• _Requirement A_
Write out part of the post on antidepressants and mood word for word. Begin at "Looking at the" and stop after "for negative information.".
• _Requirement B_
Carry the post on antidepressants and mood further, starting right after its last sentence.

I am always interested in articles that help us understand how medications work, and perhaps how the brain functions in different mood states.
Today I got a copy of a pre-publication article from the American Journal of Psychiatry that confirms other research about antidepressants – antidepressants work, at least in part, by helping us to shift from negative information to positive information.
Looking at the positive is a very important part of what makes us happy. But depression has very powerful effects on brains that almost force us to scan the world for negative information.
Last week I was talking to one of my patients with depression about medications. I gave her a summary of information about one medication that I thought was worth considering, and the only information that she seemed to recall was about side effects and something that I said about the chance that it might not work. She did not seem to have focused at all on the reason for taking the medication, the ways that it might help her. Ironically, we had had a very similar conversation about a different medication three weeks earlier. At that time she was not depressed. During that conversation she had the opposite focus, she asked about a couple of side effects, but mostly focused on possible benefits and how to maximize those.

• _Available data_
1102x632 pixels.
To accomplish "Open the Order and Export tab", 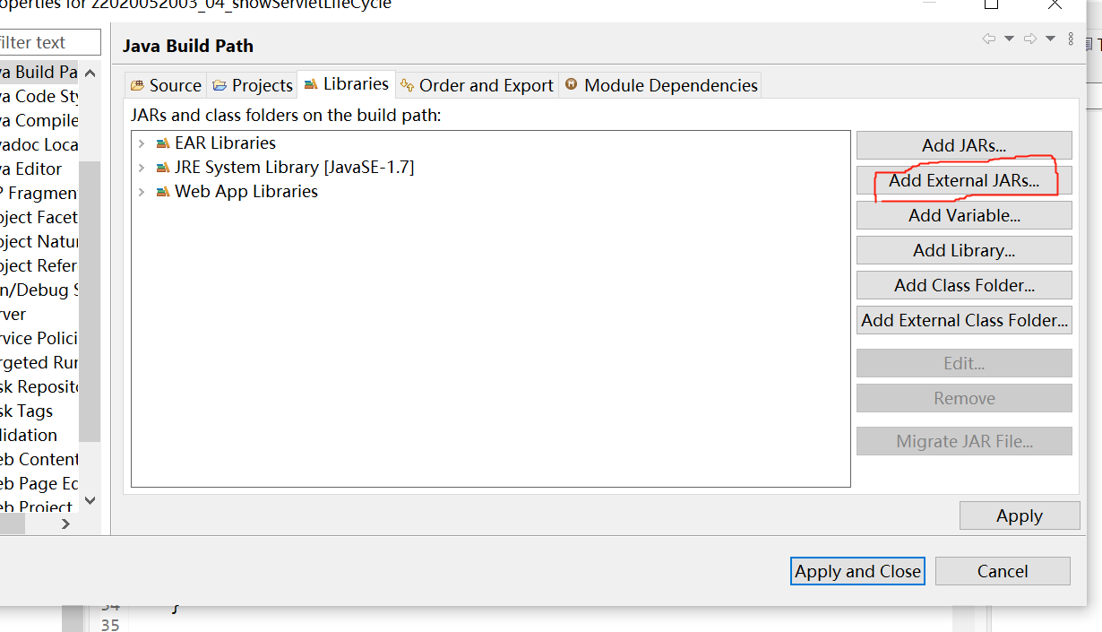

• _Task result A_
Looking at the positive is a very important part of what makes us happy. But depression has very powerful effects on brains that almost force us to scan the world for negative information.

• _Task result B_
This study showed that people with depression, as well as people who were not depressed, who took and antidepressant shifted their focus so that they were much more likely to look at positive ideas and images than negative or neutral ones.
For people who were depressed, it also helped them to look at negative information (as opposed to neutral information) less often. It shifted their attention closer to the balance of focus in people who were not depressed. In those who were not depressed there was no effect on how much they looked at negative information.